### What is being asked
While leaving the pictures out, set down only the lines from the one with "Task: Collapse the admin sidebar menu" through the end of the records, exactly as they stand.

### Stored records

- - -

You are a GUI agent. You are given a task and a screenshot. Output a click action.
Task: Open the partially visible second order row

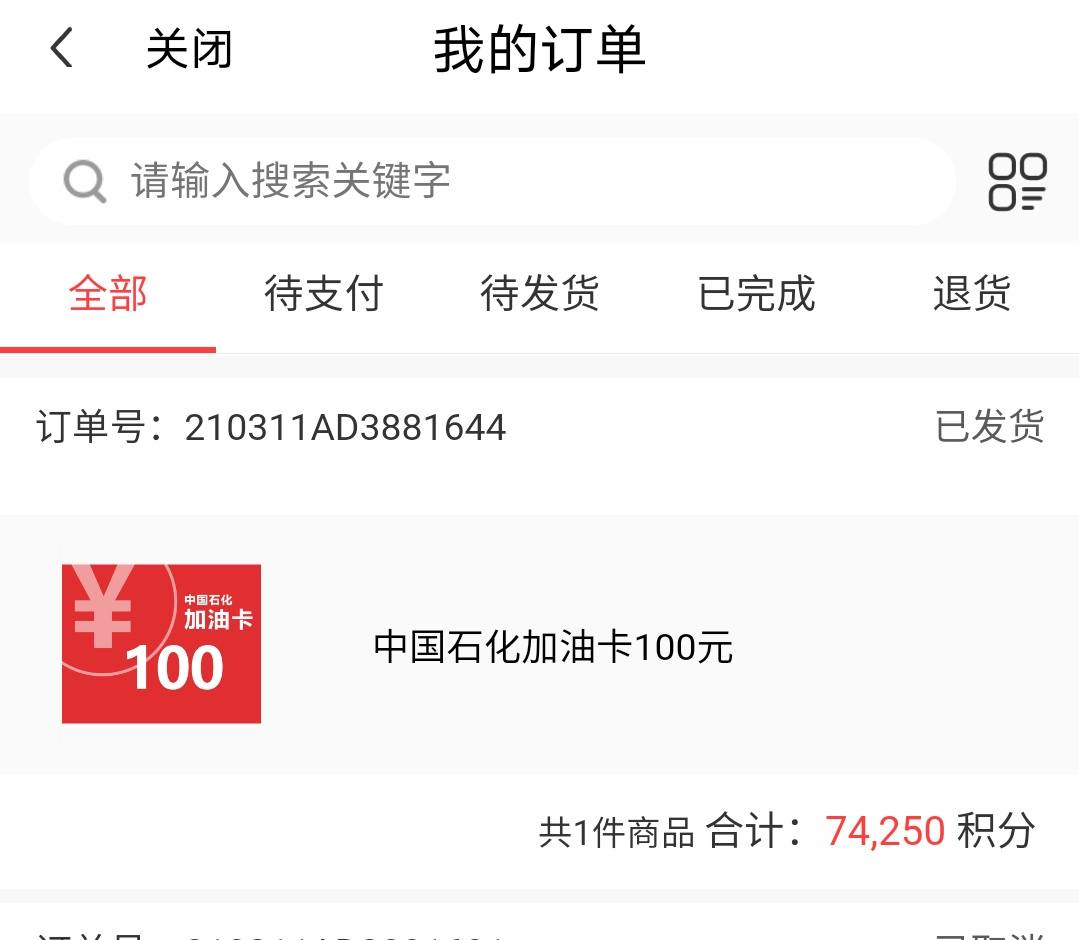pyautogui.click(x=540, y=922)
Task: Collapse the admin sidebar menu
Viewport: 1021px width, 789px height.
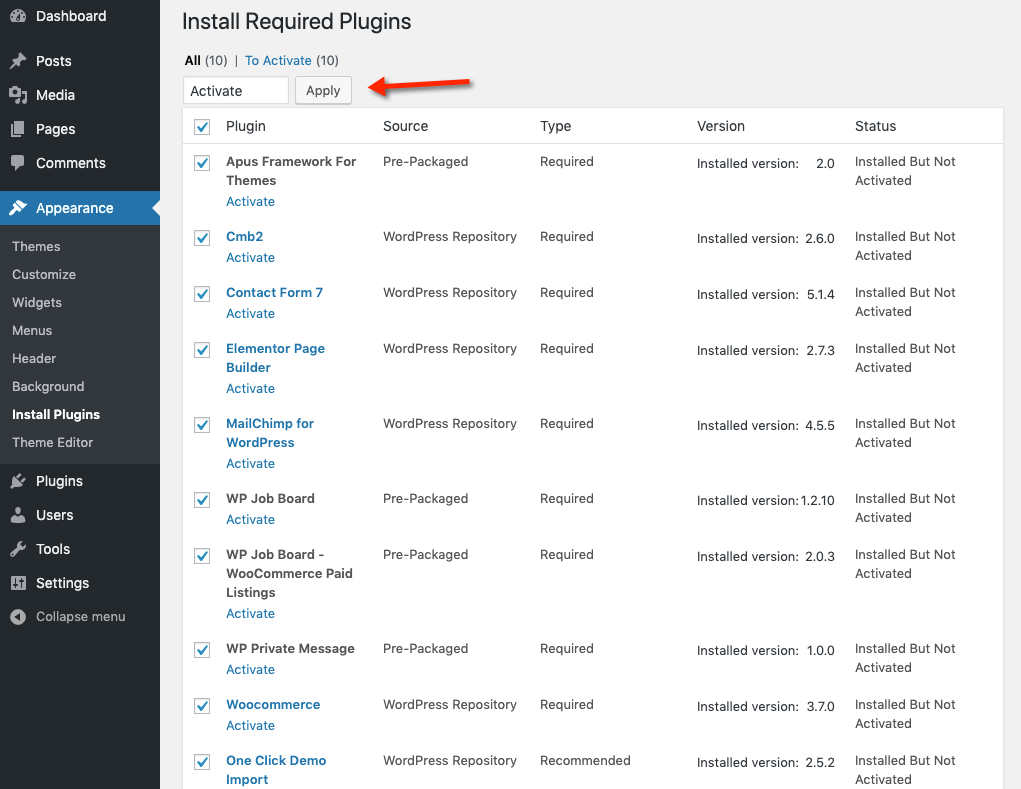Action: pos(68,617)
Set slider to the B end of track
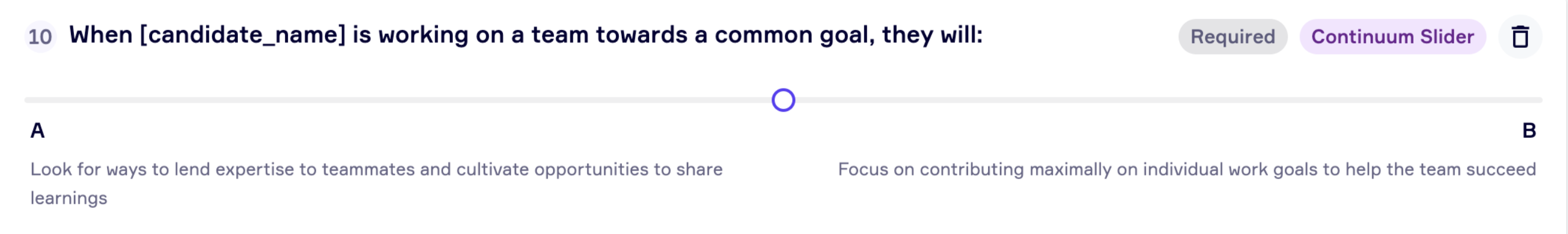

- - -

### Solution for this problem
Task: Collapse the admin sidebar menu
Viewport: 1021px width, 789px height.
Action: pos(68,617)
Set slider to the B end of track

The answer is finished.